● Document segment
• • • • •

Unique hit obtained via hhpred using “NKGAGGHSYGADLKSFDLGDELGTDPYEDFQENWNTKHSSGVTRELMRELNGG” (C-ter of nsp1 from SARS-CoV-2) as query.

Unique hit obtained via hhpred using “NKGAGGHSYGADLKSFDLGDELGTDPYEDFQENWNTKHSSGVTRELMRELNGG” (C-ter of nsp1 from SARS-CoV-2) as query.

My next question was: Did the authors of the E-coli protein complex structure (3gme) express and use the full RNase E to get their crystals? As a matter of fact, no they did not. They used a “microdomain” as they call it. So again it sheds some uncertainty to the relevance of this structure. However, the authors of this structure also highlight another very interesting fact in their paper - the complex they observe in E. coli is remarkably similar to an interaction in the human exosome complex. More precisely, it’s similar to the complex between the human RNase PH-like subunits Rrp45 and Rrp46. The C-terminal tail of Rrp46 plays the analogous role of the E-coli RNase E micro-domain and forms a pseudo-continuous β-sheet with the Rrp45 subunit.

So that’s interesting indeed. Let’s hypothetically consider that the SARS-CoV-2 nsp1 C-ter could interact at this precise location with Rrp45 and alter the interaction with the endogenous Rrp46 and thereby disrupt the function of the exosome complex. How would this effect the host cell?

In order to answer this question, let’s look closer on what the human exosome complex actually is, what it’s doing and where it comes from.

First of all, the exosome complex (or RNA exosome) is not to be confused with the the extracellular vesicles exosomes (confusing, I know). The exosome complex is an evolutionary conserved multi-protein complex important for the cleavage and degradation of RNA (further reading 1, 2, 3, 4, 5, 6. The ring-shaped core of this complex is composed of six RNase proteins (including Rrp45 and Rrp46), and three additional proteins with a RNA binding domain (see image below). This paper describes a few diseases that appear when something is awry with the exosome complex.

Structure of the yeast RNA Exosome complex (source). Spot the Rrp45/46 complex in the middle (yellow/red).

• • • • •

● Data for analysis
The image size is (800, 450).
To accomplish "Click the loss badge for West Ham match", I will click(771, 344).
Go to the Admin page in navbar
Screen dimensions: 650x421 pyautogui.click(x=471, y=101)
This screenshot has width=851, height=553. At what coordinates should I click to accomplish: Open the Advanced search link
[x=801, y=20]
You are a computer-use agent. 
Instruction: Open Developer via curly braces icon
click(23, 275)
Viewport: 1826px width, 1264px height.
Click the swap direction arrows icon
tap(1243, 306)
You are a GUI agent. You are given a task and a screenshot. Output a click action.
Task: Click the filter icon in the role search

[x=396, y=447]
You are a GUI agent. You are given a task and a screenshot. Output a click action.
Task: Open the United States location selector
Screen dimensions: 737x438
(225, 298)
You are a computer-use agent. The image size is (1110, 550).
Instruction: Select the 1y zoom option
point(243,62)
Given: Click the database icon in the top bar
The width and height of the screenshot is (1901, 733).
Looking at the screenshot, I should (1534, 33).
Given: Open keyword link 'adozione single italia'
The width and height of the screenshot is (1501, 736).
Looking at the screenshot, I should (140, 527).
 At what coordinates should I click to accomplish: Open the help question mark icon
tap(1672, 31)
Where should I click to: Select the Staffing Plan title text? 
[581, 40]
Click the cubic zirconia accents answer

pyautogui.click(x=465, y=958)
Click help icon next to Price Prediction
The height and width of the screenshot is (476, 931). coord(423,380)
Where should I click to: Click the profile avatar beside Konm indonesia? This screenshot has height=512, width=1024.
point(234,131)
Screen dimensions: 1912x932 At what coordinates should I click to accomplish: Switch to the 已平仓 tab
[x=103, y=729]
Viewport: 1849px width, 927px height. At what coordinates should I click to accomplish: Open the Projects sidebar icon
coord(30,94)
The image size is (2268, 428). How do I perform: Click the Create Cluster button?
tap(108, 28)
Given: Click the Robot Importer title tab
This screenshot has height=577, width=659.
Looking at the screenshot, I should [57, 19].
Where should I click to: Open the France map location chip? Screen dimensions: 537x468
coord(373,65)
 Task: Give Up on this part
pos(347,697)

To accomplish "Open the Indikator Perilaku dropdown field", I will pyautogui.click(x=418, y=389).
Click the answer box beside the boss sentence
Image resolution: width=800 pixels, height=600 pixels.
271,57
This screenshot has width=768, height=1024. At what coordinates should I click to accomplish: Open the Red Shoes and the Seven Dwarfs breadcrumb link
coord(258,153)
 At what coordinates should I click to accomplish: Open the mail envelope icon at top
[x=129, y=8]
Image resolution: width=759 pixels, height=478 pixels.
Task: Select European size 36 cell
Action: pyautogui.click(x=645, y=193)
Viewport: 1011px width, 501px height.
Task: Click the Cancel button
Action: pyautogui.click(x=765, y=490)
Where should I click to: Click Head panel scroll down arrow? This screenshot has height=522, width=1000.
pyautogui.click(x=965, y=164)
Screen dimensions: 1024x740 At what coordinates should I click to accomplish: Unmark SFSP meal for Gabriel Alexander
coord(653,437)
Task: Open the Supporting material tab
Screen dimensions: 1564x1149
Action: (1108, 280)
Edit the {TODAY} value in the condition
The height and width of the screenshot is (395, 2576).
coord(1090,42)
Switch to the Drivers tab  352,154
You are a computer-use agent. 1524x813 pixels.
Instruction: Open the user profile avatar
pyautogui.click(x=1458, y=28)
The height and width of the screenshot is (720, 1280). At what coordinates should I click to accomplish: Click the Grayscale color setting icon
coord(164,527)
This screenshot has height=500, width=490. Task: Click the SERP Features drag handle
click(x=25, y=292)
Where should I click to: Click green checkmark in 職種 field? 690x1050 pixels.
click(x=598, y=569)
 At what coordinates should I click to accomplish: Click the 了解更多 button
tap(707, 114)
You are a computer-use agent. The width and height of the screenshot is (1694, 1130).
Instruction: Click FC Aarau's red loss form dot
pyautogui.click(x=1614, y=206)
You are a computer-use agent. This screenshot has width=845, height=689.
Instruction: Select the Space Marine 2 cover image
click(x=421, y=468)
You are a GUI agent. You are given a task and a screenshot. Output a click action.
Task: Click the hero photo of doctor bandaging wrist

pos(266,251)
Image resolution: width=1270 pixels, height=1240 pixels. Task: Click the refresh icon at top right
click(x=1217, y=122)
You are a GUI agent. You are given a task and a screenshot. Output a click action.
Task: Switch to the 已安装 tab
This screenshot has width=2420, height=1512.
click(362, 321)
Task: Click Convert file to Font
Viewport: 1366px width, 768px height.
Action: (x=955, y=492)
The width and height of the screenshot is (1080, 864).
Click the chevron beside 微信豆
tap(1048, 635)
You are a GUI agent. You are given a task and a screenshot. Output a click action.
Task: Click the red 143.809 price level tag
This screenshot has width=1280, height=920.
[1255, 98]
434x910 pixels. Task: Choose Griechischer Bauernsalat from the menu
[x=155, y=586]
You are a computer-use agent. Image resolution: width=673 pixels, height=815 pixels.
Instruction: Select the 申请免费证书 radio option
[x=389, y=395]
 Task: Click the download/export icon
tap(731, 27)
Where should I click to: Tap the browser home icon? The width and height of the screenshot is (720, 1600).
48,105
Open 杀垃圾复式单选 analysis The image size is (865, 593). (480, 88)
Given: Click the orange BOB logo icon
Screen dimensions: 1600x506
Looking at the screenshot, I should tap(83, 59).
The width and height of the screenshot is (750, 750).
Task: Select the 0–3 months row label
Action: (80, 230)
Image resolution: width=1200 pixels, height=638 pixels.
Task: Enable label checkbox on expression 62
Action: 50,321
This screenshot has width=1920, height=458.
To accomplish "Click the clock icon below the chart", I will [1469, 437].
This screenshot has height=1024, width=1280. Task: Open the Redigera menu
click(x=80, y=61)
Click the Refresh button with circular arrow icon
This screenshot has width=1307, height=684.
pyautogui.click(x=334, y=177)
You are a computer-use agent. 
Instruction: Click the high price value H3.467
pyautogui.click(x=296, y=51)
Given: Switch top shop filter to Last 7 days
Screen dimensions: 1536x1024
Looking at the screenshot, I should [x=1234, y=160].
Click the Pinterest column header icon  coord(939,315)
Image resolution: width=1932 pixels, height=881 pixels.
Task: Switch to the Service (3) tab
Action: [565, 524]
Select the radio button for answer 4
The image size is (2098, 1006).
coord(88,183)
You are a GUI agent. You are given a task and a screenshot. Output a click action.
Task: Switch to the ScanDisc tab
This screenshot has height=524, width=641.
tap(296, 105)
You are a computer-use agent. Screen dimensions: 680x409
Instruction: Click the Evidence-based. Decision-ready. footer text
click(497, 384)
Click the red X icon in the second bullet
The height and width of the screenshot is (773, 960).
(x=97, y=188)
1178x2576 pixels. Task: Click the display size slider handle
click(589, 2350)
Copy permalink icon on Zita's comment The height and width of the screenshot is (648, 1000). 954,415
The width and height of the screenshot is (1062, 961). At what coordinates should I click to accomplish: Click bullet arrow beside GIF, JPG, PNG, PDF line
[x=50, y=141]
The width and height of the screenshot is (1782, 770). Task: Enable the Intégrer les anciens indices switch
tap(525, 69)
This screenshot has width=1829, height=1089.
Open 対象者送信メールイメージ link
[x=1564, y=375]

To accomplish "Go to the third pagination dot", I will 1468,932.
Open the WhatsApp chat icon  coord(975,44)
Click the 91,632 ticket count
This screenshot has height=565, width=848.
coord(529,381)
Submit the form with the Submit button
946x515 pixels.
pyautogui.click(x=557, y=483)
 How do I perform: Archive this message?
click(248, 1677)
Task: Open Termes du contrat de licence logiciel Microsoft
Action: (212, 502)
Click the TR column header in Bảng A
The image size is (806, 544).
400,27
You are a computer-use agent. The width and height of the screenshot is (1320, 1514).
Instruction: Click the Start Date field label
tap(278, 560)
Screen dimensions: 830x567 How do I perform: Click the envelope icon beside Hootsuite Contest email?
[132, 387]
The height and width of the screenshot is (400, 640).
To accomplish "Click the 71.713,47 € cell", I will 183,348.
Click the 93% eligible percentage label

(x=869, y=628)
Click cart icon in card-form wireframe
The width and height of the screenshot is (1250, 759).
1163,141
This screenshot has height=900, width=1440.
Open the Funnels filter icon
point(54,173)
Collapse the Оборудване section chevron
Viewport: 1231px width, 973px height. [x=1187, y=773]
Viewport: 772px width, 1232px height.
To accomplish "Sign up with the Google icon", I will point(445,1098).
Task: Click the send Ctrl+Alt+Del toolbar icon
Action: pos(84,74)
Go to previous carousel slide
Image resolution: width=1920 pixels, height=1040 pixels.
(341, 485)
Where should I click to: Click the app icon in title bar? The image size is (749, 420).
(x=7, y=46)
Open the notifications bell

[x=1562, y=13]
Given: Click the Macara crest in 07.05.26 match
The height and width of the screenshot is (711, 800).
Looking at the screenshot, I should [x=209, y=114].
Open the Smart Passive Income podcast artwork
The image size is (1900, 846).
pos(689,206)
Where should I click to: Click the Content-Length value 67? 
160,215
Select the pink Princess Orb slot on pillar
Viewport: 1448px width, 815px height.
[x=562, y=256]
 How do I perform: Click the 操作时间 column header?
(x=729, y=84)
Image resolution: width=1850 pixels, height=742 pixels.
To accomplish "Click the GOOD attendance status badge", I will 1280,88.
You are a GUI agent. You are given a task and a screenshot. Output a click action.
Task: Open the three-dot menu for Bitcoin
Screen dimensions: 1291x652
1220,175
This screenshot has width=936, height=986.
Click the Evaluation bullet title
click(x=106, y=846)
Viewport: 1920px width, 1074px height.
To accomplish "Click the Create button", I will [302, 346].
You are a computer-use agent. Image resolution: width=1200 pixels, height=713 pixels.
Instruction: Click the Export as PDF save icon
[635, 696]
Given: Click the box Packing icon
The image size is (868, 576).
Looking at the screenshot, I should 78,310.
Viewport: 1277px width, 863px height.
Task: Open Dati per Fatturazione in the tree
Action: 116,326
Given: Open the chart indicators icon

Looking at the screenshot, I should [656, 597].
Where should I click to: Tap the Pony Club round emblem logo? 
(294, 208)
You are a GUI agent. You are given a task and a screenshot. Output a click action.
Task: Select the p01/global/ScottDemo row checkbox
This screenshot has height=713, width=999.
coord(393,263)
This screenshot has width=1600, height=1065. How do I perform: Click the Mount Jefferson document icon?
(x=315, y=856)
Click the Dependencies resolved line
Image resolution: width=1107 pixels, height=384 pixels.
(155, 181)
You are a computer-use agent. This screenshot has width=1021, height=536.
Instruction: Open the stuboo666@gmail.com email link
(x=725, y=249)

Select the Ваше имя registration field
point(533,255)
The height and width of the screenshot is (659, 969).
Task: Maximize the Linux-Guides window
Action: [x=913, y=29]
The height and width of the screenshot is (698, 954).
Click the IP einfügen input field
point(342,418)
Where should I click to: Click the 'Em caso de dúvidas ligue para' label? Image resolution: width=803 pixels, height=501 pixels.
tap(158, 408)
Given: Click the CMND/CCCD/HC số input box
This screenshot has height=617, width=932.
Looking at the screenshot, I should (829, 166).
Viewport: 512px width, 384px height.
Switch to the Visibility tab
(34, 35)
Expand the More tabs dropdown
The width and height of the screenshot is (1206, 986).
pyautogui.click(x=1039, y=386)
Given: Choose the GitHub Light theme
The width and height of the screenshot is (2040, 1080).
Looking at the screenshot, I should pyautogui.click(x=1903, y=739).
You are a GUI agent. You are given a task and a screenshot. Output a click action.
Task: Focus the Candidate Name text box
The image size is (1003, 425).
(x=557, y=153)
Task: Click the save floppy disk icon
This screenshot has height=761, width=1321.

• • • • •

● Work to complete
• 1. Name every organism or virus mentioned in the passage on nsp1 and the exosome complex.
• 2. In the passage on nsp1 and the exosome complex, what did the authors of the 3gme structure use in place of the full RNase E?
• 3. Write the next part of the passage on nsp1 and the exosome complex.
The data can be set aside; nothing here depends on it.

● Answers by item
• 1. SARS-CoV-2, E. coli, humans, yeast

• 2. They used a "microdomain" of RNase E.

• 3.
Structure of the yeast RNA Exosome complex (source). Spot the Rrp45/46 complex in the middle (yellow/red).

 
Overview of the interaction between Rrp45 (green) and Rrp46 (orange). Open the same view in 3decision here. Based on RCSB structure 2nn6

Overview of the interaction between Rrp45 (green) and Rrp46 (orange). Open the same view in 3decision here. Based on RCSB structure 2nn6

 

So back to our question. What would happen if nsp1 could bind to Rrp45? When looking at the 3D structure of the human exosome complex (see image above), it becomes clear that the sub-units Rrp45 and Rrp46 not only interact through the extension of the beta-sheet, but also build up a beta-sheet sandwich together. Their side-chains are of importance here. We can also observe that, the fold of Rrp45 is comparable to the fold of E. coli PNPase.

Next, the NMR structure of SARS-CoV nsp1 mainly contains a small beta-barrel-like fold. What if nsp1 is actually capable of mimicking the interaction of Rrp46 with Rrp45? It would alter host RNA processing and degradation. Interestingly, that’s one of the roles that are currently described for nsp1 from SARS-CoV & SARS-CoV-2.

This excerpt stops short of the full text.